I'm generally on board, though I saw something in a diagram yesterday that woke me up tonight! (Though I didn't really process it at the time.)

Are you proposing taking this data model all the way down to edges on trees? Trees have their own format already, and loads of software to represent them and manipulate them. Taking the data model down to this level will mean that we'll have to rewrite all that code, for no purpose.

[metasoarous]

The diagram in question:

This is by no means a final draft, so there's plenty up for discussion here.

For the record though, as with Fasta vs seq-set, the model I have in mind doesn't preclude using Newick files. This is just the "ingest" structure, if you will. So folks can continue to spit out and use newick as they wish. But if someone wants to query the data as linked RDF, this is what the relational model would look like.
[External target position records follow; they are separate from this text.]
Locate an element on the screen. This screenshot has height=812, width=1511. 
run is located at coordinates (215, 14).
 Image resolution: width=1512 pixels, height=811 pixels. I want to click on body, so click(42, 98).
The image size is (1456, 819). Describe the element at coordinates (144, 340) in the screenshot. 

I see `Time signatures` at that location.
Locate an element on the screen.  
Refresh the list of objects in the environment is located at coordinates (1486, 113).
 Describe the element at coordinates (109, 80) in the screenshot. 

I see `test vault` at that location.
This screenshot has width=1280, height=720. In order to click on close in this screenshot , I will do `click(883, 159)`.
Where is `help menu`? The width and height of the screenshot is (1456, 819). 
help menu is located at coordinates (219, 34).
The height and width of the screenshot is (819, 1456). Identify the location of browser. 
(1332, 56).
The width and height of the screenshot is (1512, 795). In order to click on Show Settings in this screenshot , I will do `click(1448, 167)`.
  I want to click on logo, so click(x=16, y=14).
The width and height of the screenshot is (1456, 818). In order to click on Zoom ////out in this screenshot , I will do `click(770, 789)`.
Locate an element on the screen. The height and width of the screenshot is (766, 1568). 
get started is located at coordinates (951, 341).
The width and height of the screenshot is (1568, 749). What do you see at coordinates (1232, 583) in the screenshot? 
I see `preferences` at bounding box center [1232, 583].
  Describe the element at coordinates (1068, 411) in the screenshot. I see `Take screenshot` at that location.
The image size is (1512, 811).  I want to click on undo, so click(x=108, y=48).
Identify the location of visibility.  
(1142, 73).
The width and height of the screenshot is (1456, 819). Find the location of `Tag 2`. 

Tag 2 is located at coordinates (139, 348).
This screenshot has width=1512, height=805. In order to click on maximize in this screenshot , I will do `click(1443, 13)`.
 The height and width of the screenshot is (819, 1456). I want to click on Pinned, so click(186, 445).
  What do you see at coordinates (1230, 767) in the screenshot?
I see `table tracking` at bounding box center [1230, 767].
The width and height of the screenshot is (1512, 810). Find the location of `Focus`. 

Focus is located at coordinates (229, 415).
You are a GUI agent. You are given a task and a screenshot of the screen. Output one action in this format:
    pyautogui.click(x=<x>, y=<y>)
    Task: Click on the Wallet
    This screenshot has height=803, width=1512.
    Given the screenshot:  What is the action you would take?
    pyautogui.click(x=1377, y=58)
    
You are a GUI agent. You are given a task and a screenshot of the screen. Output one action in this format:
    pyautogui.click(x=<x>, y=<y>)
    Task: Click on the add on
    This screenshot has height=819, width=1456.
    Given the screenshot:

The reason I made edges separate is so we can directly annotate them with information (al a #2, #159 etc), rather than having to kludge around labeling nodes with edge data. Having nodes separate from edges means we can link nodes and seqs as well. I think the goal of the RDF structure is to be as general and expressive as possible to give us maximal flexibility in what we can ingest and spit out. But please let me know if you see a problem with this. Would you rather we have a simple tree.node:children attribute and store edge information on the node?

[matsen]

The flexibility is a nice advantage.

Here's a question that may clarify things. Let's say that we want to download a Newick string for a tree, which is something users will want. Will you write a function to traverse this graph and build this string? Will it work by doing recursive queries? At very least, we'll want to be careful to set up the data structures so that this sort of operation can be fast.

And here's something that may argue for your approach. We will want to have heavy and light chain trees, for which certain pairs of nodes are known to be connected.

If this plot doesn't make sense, ask @krdav , who is working on related things with Arman.

[metasoarous]

That is very cool! And yes, I see where you're going with being able to link nodes in different trees. We can certainly facilitate that. @krdav How do you presently represent (as file data) the connections between the nodes in these trees? Is it just joining on the node's name/id in separate Newick strings?

Either way we structure it (with nodes and edges or nodes and children), there's an easy to construct pull query that can grab the required data efficiently (in one pass), returning nested dictionaries that could be quickly traversed into a newick string. And while I think it might be nice to be able to dynamically construct these representations, we can also simply retain the filename or input Newick string as an attribute of the tree entity for pre-compiled access. In short, I'm not worried about performance.

[krdav]

We don't have an elegant way of dealing with this but for the reference you can look at this: pairs.tree.txt

The node name is the native chain (VH in this case) and heavy-light.pair is the corresponding pair.

[metasoarous]

There may be ongoing extension of the data model, but as of merge c38da0a all of our data is in this RDF/tripl format!